* Assignment *
Please copy out the entries below exactly, beginning with the line that contains "Task: Click the 15" and ending with the line that contains "Screen dimensions: 1512x796", and include nothing outside that span.

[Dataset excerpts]
┌──

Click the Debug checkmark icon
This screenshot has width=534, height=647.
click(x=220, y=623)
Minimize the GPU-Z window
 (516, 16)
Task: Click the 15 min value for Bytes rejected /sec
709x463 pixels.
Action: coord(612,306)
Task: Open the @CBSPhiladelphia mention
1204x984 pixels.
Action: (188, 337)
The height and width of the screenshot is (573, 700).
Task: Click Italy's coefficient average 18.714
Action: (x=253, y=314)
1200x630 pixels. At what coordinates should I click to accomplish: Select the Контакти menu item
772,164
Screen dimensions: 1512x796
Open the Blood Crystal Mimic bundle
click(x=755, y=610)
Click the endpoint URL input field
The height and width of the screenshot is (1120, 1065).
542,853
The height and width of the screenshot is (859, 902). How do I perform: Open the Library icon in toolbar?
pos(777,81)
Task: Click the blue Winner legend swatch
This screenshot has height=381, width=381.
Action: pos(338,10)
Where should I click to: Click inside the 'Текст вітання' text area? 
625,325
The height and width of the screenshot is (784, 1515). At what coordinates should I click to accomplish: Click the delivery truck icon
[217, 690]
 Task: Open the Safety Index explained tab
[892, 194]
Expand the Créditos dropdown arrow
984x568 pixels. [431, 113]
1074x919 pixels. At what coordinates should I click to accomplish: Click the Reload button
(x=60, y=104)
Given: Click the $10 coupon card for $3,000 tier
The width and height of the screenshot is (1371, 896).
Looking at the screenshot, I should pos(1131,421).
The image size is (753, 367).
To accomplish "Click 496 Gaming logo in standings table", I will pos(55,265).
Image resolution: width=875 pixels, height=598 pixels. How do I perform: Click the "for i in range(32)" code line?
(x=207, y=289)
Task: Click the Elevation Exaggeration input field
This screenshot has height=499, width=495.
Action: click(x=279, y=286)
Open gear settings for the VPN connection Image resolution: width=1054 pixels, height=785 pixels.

└──

* Result for this task *
Task: Click the 15 min value for Bytes rejected /sec
709x463 pixels.
Action: coord(612,306)
Task: Open the @CBSPhiladelphia mention
1204x984 pixels.
Action: (188, 337)
The height and width of the screenshot is (573, 700).
Task: Click Italy's coefficient average 18.714
Action: (x=253, y=314)
1200x630 pixels. At what coordinates should I click to accomplish: Select the Контакти menu item
772,164
Screen dimensions: 1512x796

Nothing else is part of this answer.